Strategi untuk memenangkan pemilu inilah yang coba diangkat oleh sutradara David Gordon Green dalam filmnya mengenai suasana kampanye pemilihan presiden di Bolivia. Film ini menceritakan tentang Jane Bodine, seorang ahli strategi kampanye yang menjadi tim sukses Pedro Castillo, calon presiden Bolivia. Jane bertugas untuk meningkatkan perolehan suara dan menggeser posisi calon presiden lain yang lebih unggul dari Castillo pada pemilu di Bolivia.

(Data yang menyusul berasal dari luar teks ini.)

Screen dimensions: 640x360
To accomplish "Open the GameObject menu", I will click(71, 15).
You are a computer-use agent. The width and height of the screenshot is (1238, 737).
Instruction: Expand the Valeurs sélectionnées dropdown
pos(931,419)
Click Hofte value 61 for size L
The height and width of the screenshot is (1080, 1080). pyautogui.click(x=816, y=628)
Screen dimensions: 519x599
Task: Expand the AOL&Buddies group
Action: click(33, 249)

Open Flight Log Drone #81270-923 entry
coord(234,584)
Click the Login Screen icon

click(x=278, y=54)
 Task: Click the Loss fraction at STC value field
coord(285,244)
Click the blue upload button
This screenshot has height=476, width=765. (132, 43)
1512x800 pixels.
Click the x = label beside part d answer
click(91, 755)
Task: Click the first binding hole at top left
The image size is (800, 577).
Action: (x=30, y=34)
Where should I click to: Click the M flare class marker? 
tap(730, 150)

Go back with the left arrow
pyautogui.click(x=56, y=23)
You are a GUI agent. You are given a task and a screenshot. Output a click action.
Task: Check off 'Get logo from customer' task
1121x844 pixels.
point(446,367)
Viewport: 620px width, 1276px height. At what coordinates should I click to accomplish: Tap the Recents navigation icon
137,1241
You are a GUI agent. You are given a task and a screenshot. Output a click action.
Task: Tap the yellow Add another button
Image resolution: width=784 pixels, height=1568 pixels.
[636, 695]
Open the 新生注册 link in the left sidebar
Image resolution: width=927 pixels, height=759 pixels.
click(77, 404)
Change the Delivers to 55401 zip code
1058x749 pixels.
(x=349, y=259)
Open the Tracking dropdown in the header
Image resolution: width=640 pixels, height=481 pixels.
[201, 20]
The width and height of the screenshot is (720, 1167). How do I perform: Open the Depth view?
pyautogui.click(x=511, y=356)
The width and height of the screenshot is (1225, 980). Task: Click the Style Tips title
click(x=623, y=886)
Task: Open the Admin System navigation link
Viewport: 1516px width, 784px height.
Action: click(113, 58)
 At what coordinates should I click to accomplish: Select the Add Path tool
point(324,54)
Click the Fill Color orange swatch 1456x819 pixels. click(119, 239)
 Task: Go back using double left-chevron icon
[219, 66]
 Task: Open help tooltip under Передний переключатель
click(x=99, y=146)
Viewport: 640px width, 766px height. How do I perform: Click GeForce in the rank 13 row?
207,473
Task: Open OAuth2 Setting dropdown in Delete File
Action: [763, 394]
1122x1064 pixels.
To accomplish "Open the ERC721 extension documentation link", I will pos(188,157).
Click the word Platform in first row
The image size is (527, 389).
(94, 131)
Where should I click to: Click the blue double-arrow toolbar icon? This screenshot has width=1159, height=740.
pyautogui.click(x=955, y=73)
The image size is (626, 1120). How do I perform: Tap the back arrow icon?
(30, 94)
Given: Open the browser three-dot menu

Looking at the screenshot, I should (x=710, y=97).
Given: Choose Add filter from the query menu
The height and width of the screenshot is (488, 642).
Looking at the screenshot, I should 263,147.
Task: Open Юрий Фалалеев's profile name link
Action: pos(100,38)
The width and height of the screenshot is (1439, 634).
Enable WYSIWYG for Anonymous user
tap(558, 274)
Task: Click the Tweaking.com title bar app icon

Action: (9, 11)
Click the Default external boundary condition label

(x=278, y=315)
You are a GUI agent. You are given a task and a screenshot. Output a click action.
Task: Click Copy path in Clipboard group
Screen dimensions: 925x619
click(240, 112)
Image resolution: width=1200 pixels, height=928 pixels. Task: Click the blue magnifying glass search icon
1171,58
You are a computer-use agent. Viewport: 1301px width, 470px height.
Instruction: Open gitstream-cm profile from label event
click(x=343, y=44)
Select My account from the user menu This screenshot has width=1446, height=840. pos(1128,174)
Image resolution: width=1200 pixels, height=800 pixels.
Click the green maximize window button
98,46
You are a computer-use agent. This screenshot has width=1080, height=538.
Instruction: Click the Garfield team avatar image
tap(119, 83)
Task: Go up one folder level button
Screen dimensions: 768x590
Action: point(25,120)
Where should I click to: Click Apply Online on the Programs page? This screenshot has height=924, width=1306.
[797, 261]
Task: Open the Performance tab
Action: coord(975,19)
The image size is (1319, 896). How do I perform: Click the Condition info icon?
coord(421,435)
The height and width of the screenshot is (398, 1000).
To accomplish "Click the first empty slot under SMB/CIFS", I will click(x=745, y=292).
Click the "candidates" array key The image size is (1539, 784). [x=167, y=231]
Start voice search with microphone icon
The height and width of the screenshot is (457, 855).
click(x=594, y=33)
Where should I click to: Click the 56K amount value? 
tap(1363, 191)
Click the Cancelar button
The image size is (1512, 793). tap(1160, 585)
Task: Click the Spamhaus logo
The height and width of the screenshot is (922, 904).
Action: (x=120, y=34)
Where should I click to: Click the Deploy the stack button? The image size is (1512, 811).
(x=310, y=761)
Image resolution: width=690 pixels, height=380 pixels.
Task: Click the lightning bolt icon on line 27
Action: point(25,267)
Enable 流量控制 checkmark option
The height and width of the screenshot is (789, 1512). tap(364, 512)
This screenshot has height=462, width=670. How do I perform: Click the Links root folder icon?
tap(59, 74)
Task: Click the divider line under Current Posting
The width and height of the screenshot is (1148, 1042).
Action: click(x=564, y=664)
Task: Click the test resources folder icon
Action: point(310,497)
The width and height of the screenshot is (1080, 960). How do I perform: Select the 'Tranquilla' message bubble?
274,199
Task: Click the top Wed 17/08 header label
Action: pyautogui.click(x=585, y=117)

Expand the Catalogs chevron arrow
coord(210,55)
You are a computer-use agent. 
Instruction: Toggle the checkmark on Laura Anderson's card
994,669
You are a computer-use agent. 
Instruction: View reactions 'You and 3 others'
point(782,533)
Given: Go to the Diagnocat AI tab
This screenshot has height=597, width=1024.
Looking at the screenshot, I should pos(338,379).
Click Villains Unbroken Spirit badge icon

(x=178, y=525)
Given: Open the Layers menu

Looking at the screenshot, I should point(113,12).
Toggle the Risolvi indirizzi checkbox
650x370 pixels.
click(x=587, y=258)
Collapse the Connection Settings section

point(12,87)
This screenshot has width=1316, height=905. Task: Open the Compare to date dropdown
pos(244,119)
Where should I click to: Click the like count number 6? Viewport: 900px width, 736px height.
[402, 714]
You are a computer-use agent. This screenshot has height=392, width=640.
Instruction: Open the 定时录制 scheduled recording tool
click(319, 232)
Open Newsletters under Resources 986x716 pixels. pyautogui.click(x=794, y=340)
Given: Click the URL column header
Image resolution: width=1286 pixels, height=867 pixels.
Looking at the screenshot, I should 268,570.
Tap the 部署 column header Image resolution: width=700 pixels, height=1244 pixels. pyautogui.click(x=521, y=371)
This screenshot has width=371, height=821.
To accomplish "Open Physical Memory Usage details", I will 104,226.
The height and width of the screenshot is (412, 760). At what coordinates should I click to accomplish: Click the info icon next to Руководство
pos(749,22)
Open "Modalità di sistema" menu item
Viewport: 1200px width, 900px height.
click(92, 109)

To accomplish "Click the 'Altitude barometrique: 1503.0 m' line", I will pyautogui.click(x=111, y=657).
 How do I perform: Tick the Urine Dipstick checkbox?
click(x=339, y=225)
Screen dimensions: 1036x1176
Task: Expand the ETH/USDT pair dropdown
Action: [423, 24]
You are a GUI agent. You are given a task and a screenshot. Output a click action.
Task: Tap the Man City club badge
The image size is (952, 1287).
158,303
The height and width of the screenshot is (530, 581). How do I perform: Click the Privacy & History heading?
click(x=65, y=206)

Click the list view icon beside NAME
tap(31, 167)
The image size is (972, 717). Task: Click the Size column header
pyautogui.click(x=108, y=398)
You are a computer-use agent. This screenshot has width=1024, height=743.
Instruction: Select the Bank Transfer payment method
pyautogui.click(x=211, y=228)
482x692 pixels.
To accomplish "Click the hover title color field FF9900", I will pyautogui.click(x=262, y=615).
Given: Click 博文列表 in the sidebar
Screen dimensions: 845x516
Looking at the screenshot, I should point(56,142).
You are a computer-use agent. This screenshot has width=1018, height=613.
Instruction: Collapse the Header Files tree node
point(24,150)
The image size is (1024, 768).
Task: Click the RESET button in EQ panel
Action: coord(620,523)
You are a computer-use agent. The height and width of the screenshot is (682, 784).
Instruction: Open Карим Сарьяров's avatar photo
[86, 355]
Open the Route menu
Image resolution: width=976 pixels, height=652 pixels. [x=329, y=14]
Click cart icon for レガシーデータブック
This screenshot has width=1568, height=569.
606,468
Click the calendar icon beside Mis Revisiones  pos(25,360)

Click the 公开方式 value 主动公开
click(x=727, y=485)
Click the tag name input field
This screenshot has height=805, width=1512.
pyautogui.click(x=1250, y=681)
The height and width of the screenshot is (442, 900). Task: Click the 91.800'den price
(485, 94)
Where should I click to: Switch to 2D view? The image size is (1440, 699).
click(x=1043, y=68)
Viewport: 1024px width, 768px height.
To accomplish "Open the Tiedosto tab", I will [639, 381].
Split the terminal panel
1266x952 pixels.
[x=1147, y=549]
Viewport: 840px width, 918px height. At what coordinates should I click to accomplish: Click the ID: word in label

Dalam hal ini, Green memperlihatkan strategi tim sukses Castillo dalam membentuk citranya sebagai calon presiden Bolivia di hadapan masyarakat. Strategi ini dimulai ketika Jane memanfaatkan kekurangan Castillo yang berkepribadian keras dan arogan menjadi suatu kelebihannya. Jane menganggap bahwa Bolivia membutuhkan pemimpin yang berkepribadian keras seperti Castillo untuk mengatasi krisis sosial dan ekonomi yang berkepanjangan. Dalam kampanyenya, Castillo berjanji akan melindungi masyarakat dari ancaman luar negeri seperti Internasional Monetary Fund (IMF) yang kehadirannya hanya menambah keterpurukan ekonomi di Bolivia.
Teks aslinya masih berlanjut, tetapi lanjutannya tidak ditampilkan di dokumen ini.